• [Problem to work on]:
Output only the lines below from the one containing "Task: Open the ค่าจ้าง/เงินเดือน" to the one containing "Task: Add a new FX block with Add button", exactly as written, both ends kept.
****************************************
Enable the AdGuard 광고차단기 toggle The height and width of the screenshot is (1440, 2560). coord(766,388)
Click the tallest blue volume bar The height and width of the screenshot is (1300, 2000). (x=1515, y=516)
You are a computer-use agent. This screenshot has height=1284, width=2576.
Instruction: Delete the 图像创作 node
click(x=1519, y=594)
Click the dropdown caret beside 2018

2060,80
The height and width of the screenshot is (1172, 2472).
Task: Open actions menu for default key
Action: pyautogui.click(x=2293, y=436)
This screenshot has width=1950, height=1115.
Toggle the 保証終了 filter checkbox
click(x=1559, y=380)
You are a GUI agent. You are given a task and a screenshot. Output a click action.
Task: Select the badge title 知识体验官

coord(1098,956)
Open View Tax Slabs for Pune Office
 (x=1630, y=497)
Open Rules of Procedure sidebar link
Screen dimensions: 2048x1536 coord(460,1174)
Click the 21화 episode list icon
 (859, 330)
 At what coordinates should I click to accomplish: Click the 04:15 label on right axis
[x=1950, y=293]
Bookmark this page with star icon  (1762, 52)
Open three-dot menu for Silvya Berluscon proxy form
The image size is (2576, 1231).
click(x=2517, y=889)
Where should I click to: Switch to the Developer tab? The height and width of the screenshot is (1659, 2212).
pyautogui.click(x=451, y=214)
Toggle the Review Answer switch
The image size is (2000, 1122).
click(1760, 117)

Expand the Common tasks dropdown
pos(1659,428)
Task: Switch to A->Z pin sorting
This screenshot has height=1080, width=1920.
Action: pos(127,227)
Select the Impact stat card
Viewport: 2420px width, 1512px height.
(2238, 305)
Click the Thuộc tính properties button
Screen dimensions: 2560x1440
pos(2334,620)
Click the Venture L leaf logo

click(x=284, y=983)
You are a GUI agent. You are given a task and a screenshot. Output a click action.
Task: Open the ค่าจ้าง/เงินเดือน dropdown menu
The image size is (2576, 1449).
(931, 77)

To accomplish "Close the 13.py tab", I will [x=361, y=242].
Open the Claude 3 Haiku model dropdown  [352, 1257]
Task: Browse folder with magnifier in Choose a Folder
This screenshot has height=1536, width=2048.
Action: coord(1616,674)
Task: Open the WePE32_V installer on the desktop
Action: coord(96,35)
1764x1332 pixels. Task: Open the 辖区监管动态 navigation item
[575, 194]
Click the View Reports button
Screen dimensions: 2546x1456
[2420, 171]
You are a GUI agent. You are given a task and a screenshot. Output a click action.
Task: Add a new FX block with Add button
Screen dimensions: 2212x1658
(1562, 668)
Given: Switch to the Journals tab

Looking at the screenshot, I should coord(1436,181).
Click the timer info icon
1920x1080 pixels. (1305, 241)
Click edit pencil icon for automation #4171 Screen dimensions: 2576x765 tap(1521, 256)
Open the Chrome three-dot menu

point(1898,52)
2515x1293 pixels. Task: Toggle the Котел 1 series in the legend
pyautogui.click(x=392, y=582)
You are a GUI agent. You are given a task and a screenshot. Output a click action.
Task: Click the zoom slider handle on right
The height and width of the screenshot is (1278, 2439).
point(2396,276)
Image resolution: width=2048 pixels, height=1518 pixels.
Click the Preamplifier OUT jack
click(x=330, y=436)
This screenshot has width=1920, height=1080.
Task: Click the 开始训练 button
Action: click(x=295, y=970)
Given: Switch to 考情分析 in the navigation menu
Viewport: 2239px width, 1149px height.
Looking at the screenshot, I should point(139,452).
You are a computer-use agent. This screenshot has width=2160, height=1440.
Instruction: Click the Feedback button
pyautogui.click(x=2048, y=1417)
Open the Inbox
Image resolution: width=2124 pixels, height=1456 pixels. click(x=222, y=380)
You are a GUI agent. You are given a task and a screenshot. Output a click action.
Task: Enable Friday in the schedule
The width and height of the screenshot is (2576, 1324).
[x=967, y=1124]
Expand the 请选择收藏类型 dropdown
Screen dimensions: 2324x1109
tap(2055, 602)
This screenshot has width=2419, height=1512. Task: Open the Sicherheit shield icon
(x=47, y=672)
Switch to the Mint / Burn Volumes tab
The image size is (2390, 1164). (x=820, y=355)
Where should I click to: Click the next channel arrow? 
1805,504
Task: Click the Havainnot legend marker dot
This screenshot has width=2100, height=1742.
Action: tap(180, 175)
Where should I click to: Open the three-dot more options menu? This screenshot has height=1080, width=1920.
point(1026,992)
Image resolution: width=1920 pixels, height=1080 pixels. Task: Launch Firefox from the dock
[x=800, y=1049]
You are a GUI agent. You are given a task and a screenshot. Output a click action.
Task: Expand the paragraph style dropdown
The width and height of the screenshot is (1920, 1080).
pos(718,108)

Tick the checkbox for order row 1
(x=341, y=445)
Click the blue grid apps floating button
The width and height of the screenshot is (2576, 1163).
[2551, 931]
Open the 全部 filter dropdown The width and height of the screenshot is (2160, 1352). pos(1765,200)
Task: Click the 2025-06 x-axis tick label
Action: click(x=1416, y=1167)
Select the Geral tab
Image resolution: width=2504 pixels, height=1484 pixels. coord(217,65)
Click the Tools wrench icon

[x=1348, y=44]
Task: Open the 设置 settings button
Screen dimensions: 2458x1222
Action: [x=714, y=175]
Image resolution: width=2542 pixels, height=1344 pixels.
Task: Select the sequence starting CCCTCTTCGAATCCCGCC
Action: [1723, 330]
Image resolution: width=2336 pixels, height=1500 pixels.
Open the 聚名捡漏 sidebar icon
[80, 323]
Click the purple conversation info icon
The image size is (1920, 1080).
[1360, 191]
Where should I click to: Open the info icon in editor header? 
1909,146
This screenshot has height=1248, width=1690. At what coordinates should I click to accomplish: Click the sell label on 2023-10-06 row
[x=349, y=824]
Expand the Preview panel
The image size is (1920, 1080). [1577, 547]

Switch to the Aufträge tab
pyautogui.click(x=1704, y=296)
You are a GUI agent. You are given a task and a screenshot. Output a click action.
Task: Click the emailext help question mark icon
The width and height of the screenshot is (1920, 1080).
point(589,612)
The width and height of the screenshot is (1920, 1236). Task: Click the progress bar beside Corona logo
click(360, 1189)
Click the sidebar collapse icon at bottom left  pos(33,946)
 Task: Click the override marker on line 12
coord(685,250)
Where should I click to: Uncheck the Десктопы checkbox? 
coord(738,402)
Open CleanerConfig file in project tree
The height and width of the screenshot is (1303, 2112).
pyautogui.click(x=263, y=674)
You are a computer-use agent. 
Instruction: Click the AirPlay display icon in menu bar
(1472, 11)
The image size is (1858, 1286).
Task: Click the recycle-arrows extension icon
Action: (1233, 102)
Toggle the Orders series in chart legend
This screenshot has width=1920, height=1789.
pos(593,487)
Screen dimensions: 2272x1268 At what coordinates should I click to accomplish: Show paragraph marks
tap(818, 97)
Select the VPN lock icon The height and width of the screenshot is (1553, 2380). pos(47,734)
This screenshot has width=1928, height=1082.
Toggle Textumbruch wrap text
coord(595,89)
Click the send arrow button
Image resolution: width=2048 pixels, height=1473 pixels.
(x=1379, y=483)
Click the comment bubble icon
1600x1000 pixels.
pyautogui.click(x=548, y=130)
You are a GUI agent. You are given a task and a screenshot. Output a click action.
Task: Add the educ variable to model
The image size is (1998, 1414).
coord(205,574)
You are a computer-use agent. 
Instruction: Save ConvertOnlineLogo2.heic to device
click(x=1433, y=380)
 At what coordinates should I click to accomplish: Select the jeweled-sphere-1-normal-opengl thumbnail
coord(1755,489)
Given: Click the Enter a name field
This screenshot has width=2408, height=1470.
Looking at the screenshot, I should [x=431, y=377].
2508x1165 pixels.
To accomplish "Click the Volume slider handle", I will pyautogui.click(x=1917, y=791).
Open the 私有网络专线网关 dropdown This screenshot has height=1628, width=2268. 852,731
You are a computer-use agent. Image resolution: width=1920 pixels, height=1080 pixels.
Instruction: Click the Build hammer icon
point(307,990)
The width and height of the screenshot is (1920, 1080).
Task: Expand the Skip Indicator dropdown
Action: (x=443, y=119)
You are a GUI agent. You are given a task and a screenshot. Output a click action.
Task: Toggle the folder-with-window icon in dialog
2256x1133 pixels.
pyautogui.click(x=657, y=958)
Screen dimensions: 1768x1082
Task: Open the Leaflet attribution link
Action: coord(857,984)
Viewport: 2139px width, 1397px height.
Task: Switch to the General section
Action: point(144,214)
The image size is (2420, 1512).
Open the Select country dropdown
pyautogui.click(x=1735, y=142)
****************************************
• [Reply]:
Task: Open the ค่าจ้าง/เงินเดือน dropdown menu
The image size is (2576, 1449).
(931, 77)

To accomplish "Close the 13.py tab", I will [x=361, y=242].
Open the Claude 3 Haiku model dropdown  [352, 1257]
Task: Browse folder with magnifier in Choose a Folder
This screenshot has height=1536, width=2048.
Action: coord(1616,674)
Task: Open the WePE32_V installer on the desktop
Action: coord(96,35)
1764x1332 pixels. Task: Open the 辖区监管动态 navigation item
[575, 194]
Click the View Reports button
Screen dimensions: 2546x1456
[2420, 171]
You are a GUI agent. You are given a task and a screenshot. Output a click action.
Task: Add a new FX block with Add button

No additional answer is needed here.